» To do:
(a) Answer these questions using the Good Friday reflection:
(i) What date appears with Pastor Stahler's reflection?
(ii) Who is credited with the line "We all have AIDS."?
(iii) What did Jesus say after receiving the wine?
(b) Retype the stretch of the Good Friday reflection from "a journey through" through "all have AIDS.", without changes.

Page excerpt below:

Visible Witness from the Intersection

a journey through the love of Christ reflecting the spectrum of gender and sexuality.

Good Friday Reflection from Pastor Stahler April 2, 2010

Whoever becomes humble like this child is the greatest in the kingdom of heaven. Whoever welcomes one such child in my name welcomes me.  “If any of you put a stumbling block before one of these little ones who believe in me, it would be better for you if a great millstone were fastened around your neck and you were drowned in the depth of the sea. Woe to the world because of stumbling blocks!”

Saint Matthew 18:2-6

We all have AIDS.

Kenneth Cole

After this, when Jesus knew that all was now finished, he said (in order to fulfill the scripture), “I am thirsty.” A jar full of sour wine was standing there. So they put a sponge full of the wine on a branch of hyssop and held it to his mouth. When Jesus had received the wine, he said, “It is finished.” Then he bowed his head and gave up his spirit.

End of Page excerpt.
Extracted material below:

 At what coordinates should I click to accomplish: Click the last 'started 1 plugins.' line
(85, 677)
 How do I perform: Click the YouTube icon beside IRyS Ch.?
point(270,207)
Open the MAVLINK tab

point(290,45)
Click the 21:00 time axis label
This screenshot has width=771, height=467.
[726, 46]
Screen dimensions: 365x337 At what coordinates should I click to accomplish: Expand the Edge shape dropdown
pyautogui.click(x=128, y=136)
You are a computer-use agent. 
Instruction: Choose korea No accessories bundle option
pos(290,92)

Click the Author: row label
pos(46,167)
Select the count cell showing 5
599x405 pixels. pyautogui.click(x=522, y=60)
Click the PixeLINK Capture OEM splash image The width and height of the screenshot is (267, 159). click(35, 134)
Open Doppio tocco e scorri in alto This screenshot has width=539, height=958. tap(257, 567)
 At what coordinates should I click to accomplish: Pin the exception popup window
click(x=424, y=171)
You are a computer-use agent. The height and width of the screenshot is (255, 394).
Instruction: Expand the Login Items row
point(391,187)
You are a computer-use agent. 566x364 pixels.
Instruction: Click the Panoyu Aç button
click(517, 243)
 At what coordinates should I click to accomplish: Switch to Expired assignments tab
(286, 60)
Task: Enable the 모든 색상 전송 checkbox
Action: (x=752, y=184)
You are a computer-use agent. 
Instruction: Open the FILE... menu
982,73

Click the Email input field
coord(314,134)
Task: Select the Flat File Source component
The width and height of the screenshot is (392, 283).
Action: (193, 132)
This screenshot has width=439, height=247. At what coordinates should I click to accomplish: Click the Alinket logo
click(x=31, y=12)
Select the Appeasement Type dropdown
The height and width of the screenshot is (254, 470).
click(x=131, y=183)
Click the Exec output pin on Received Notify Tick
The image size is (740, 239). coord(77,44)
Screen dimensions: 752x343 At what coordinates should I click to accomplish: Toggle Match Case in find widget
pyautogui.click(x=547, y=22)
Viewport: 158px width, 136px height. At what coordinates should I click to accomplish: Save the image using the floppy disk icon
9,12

End of Extracted material.

» Replies:
(a)
(i) April 2, 2010
(ii) Kenneth Cole
(iii) "It is finished."

(b)
a journey through the love of Christ reflecting the spectrum of gender and sexuality.

Good Friday Reflection from Pastor Stahler April 2, 2010

Whoever becomes humble like this child is the greatest in the kingdom of heaven. Whoever welcomes one such child in my name welcomes me.  “If any of you put a stumbling block before one of these little ones who believe in me, it would be better for you if a great millstone were fastened around your neck and you were drowned in the depth of the sea. Woe to the world because of stumbling blocks!”

Saint Matthew 18:2-6

We all have AIDS.